Offline document chunk calculation

Document chunks must be provided as a simple .json file that contains a chunked knowledge base. This may be a product of running the document chunking scripts on any input. For instance you can use LangChain framework to generate such chunks.

The input format should be as follow:

{
    "chunks": [
                {
            "metadata": {
                "source": "data/source_path.pdf",
                "chunk_id": 0
            },
            "content": "Lorem ipsum dolor sit amet, consectetur adipiscing elit, sed do eiusmod tempor incididunt ut labore et dolore magna aliqua."
        },
        // and many more chunks
    ]
}

The demo application (running on a faster machine than smartphone) may be used to generate the embeddings for further use in the final application to speed up the loading process. Its only necessary to use the same embeddings model.

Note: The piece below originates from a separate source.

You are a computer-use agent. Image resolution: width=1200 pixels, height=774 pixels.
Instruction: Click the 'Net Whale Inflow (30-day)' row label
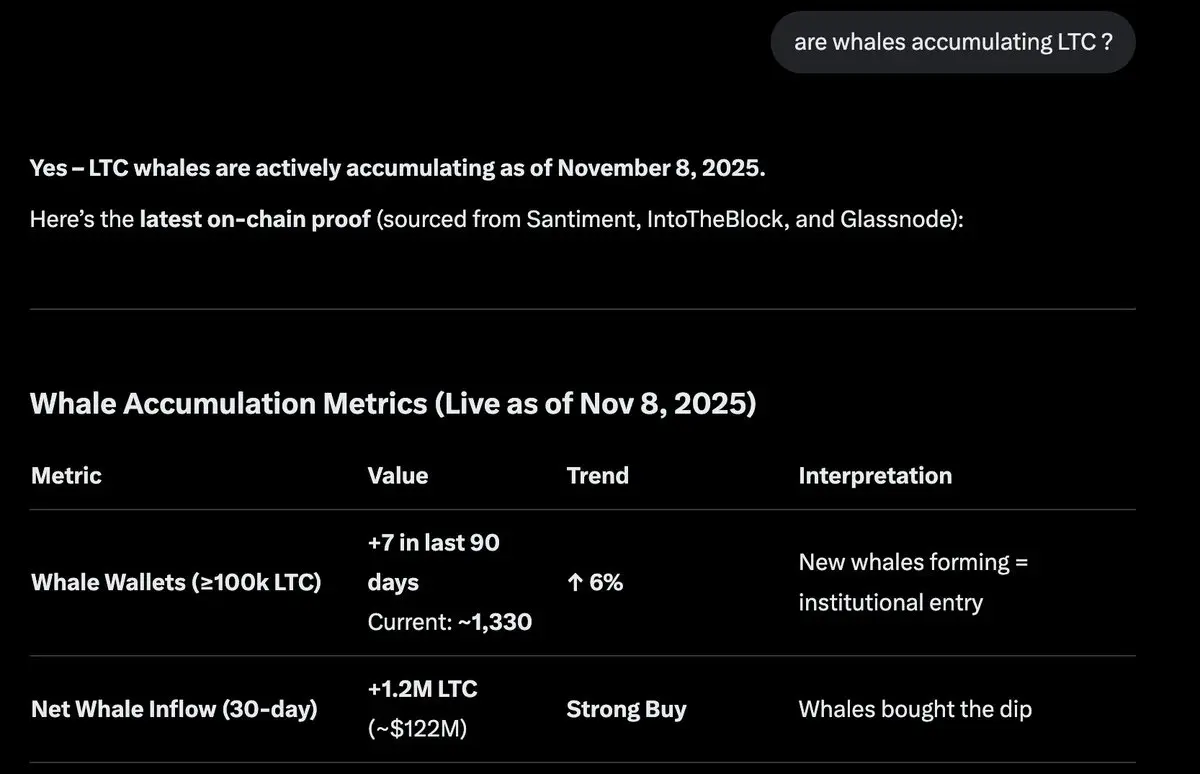point(174,710)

The demo application can be simply used with the input and output parameters, here is the example:

rag_demo \
    --embeddings_model ./gte-base-f32.gguf \
    --database_input ./document_chunks.json \
    --database_output ./embedded_document_chunks.json

This will produce the json output file (./embedded_document_chunks.json) with a structure similar to this:

{
    "chunks": [
        {
            "metadata": {
                "source": "data/source_path.pdf",
                "chunk_id": 0
            },
            "content": "Lorem ipsum dolor sit amet, consectetur adipiscing elit, sed do eiusmod tempor incididunt ut labore et dolore magna aliqua.",
            "embedding": [
                0.058349836617708206,
                0.034839872270822525,
                ...
            ]
        },
        // and many more embedded chunks
    ]
}

Running within an Android application

To run application witin Android terminal copy the executable, as well as all the libraries produced by this build. The binaries will be put into a single place by calling make install within the build directory. This will put the created artifacts into directories bin, lib, assets and include.